ECEESPE2025 Poster Presentations Diabetes and Insulin (143 abstracts)
Effect of semaglutide vs placebo on HbA1c, weight, mental health and SF-36: a randomized clinical trial in people with pre-diabetes, obesity and schizophrenia
Ashok Ganeshalingam1 2 3, Nicolai Uhrenholt4, 5, Sidse Arnfred6, 7, Peter Gæde8, 9, Signe Düring6, 7, Elsebeth Stenager10, Nick Bünger11, Andreas Pedersen12, Niels Bilenberg3, 5 & Jan Frystyk1 2 3
1Endocrine Research Unit, Department of Endocrinology, Odense University Hospital, Odense, Denmark; 2Steno Diabetes Center Odense, Odense University Hospital, Odense, Denmark; 3Department of Clinical Research, Faculty of Health Science, University of Southern Denmark, Odense, Denmark; 4Psychiatry West, Region Zealand, Research Unit for Clinical Psychopharmacology, Slagelse, Denmark; 5Mental Health Services in the Region of Southern Denmark, Child and Adolescent Psychiatry Odense, Odense, Denmark; 6Psychiatric Research Unit, Copenhagen University Hospital – Psychiatry Region Zealand, Slagelse, Denmark; 7Department of Clinical Medicine, University of Copenhagen, Copenhagen, Denmark; 8Næstved, Slagelse og Ringsted Sygehuse, Department of Cardiology and Endocrinology, Slagelse, Denmark; 9IRS - Department of Regional Health Research, Faculty of Health Science, University of Southern Denmark, Odense, Denmark; 10Unit of Mental Health Research, Southwest Denmark, Department of Regional Health Services, University of Southern Denmark, Odense, Denmark; 11Mental Health Services in the Region of Southern Denmark, Department of Psychiatry Odense-Svendborg, Svendborg, Denmark; 12OUH, OPEN - Open Patient data Explorative Network, Odense, Denmark
JOINT555
Background: Individuals with schizophrenia face a 10 to 20-year reduction in life expectancy, primarily due to cardiovascular disease (CVD) and obesity-related type 2 diabetes (T2D).
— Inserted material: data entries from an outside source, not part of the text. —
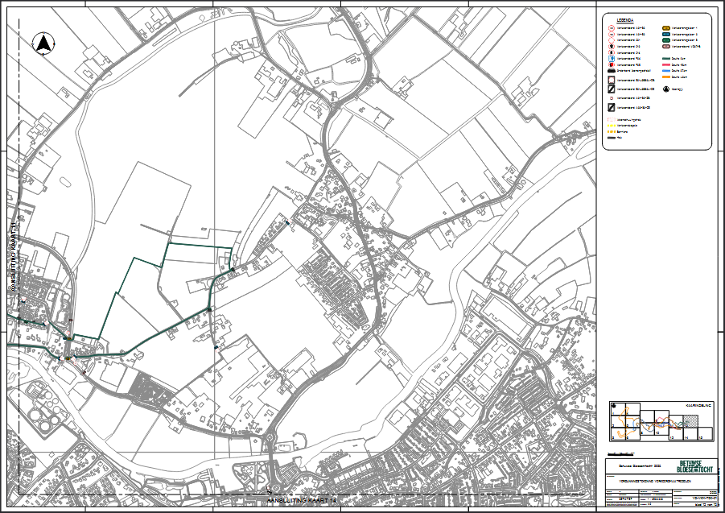
Task: Click the north arrow compass symbol
Action: [41, 43]
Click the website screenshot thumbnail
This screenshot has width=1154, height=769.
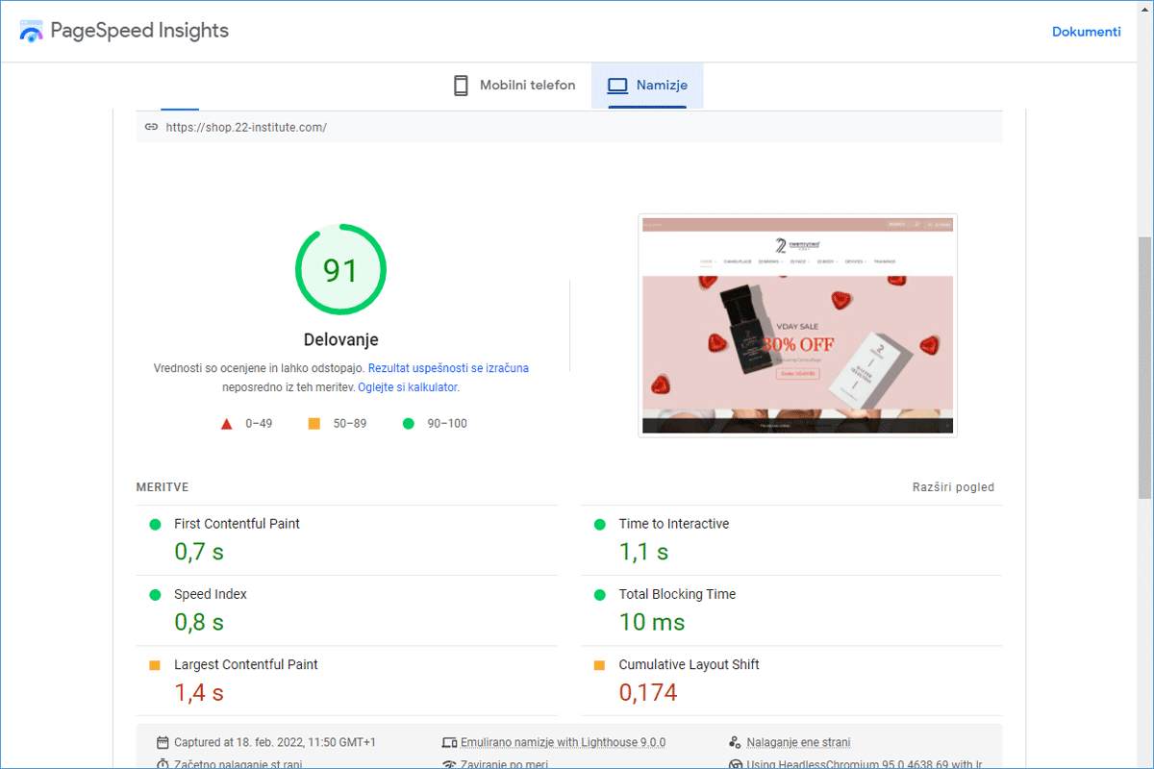[797, 325]
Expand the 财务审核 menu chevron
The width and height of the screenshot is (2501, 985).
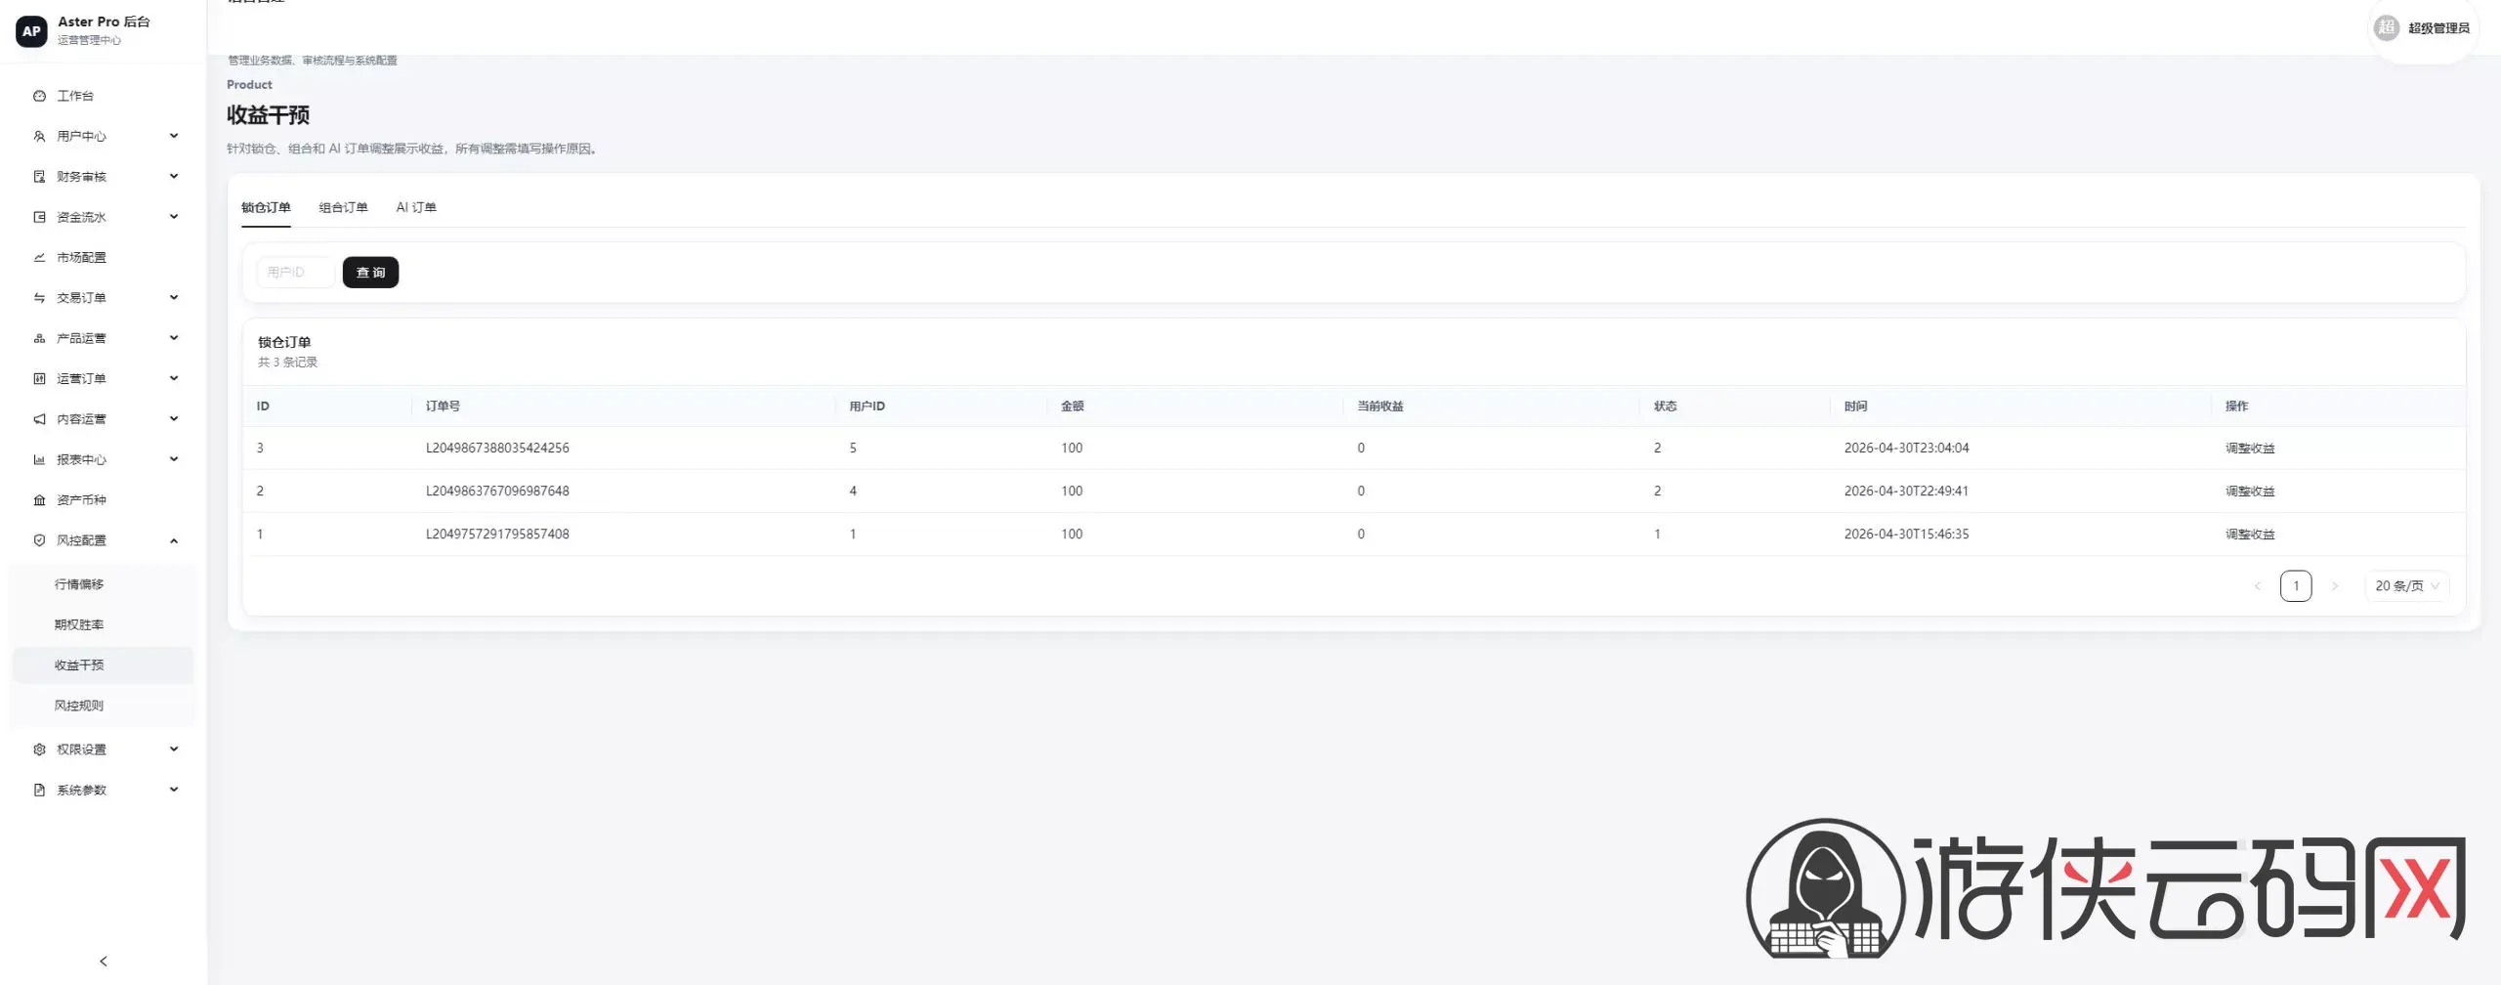(174, 176)
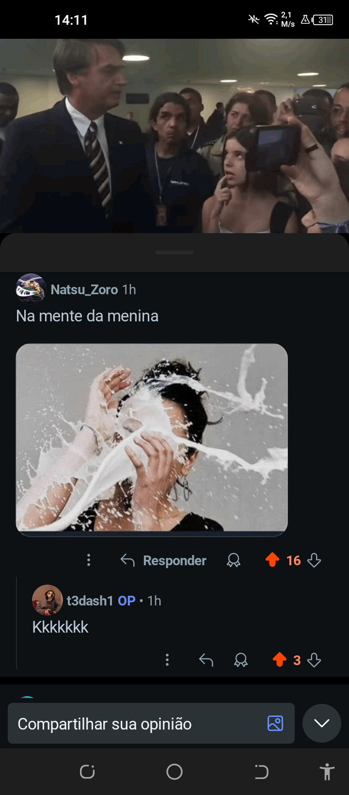The image size is (349, 795).
Task: Open the milk splash image in the comment
Action: coord(152,438)
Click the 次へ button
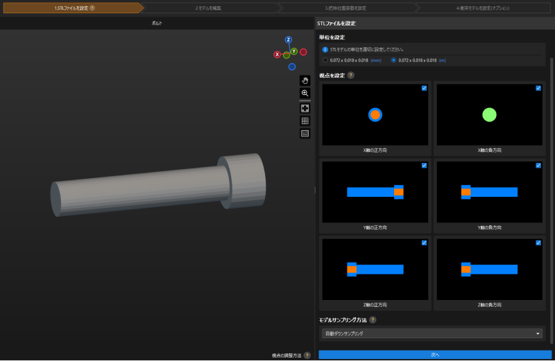The width and height of the screenshot is (555, 361). coord(435,354)
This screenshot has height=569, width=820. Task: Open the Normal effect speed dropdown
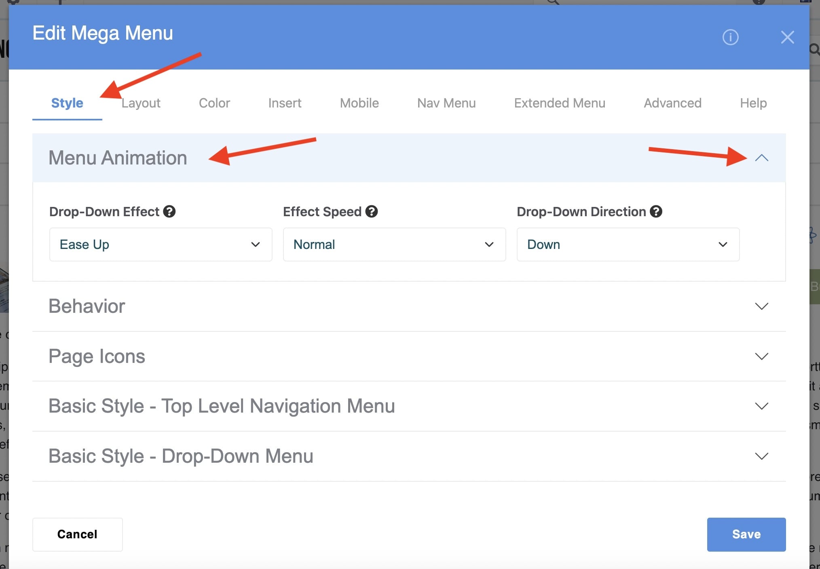coord(394,244)
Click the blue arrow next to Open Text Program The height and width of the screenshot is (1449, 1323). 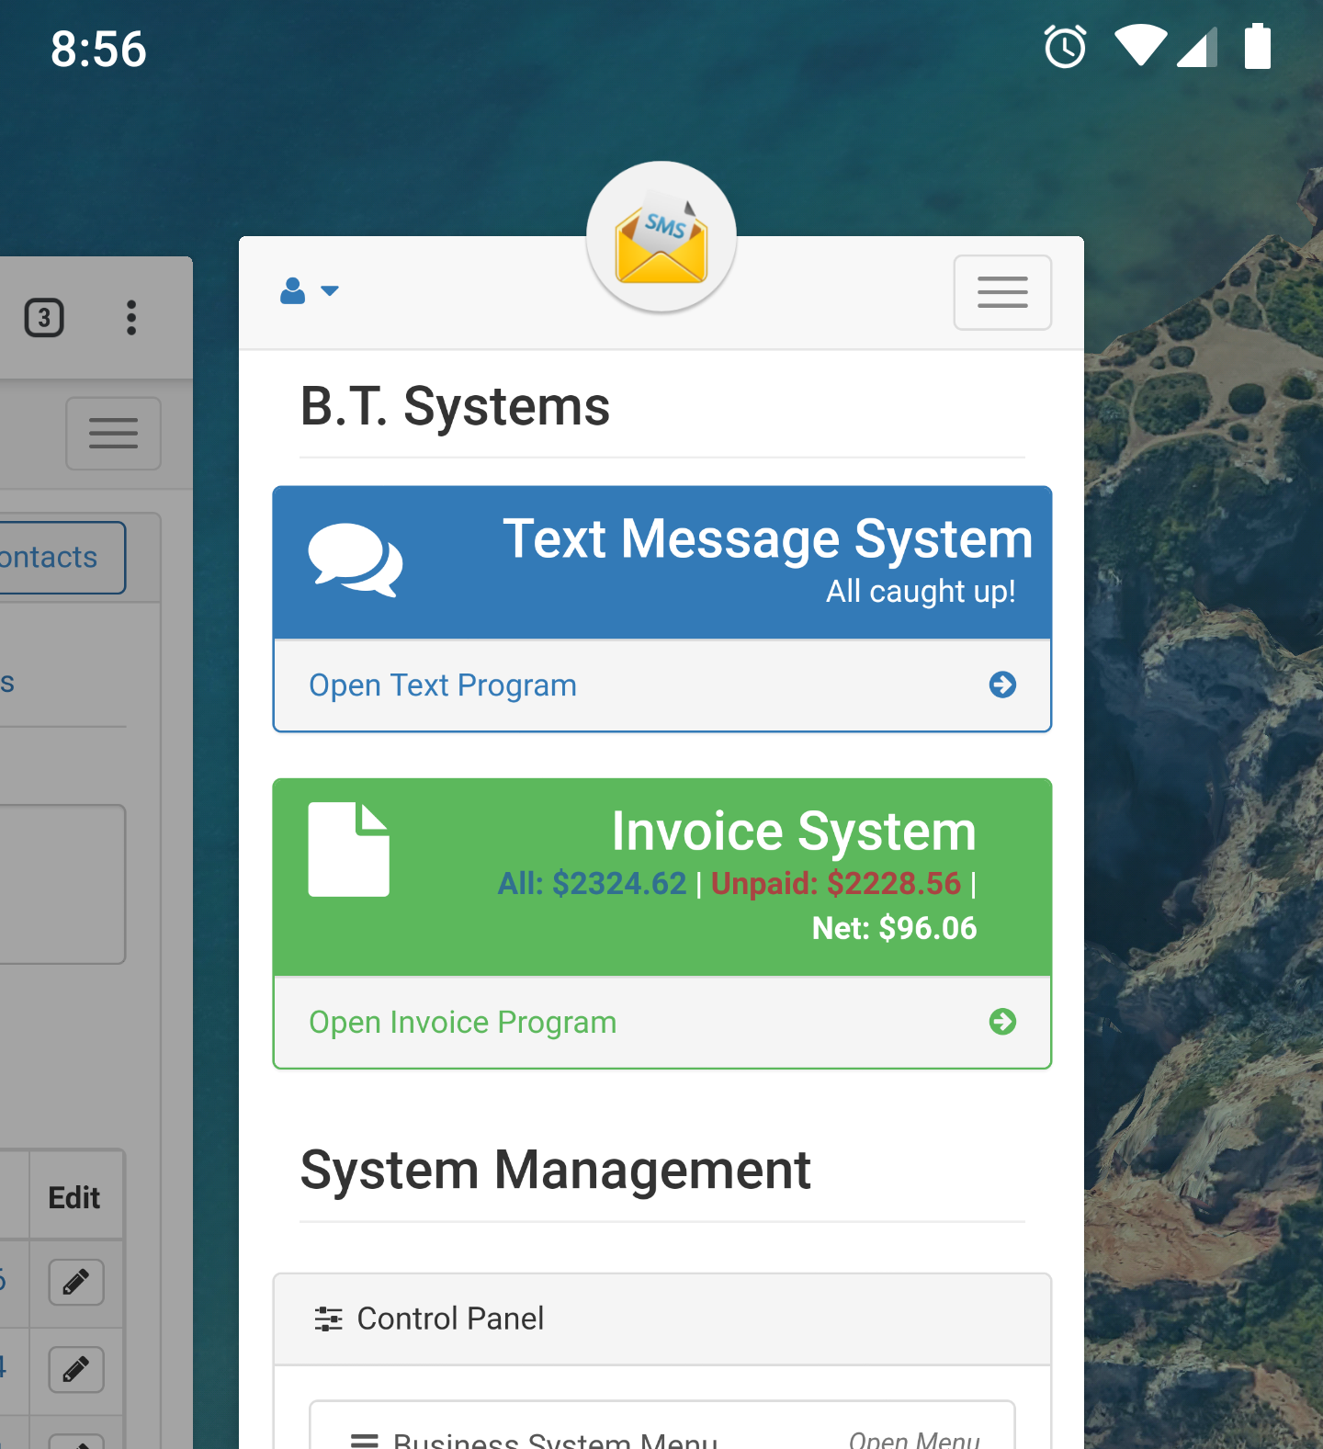pos(1001,685)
These risks may be exacerbated by treatment with second-generation antipsychotics (SGAs), which may cause obesity and thereby diminish quality of life (QoL). Semaglutide, a GLP-1 receptor agonist approved for obesity has demonstrated significant efficacy in promoting weight loss, and reducing the prevalence of T2D and risks for CVD. Therefore, this trial evaluated whether once-weekly semaglutide improves HbA1c, reduces weight, and enhances mental health and QoL in prediabetic, overweight/obese SGA-treated patients with schizophrenia.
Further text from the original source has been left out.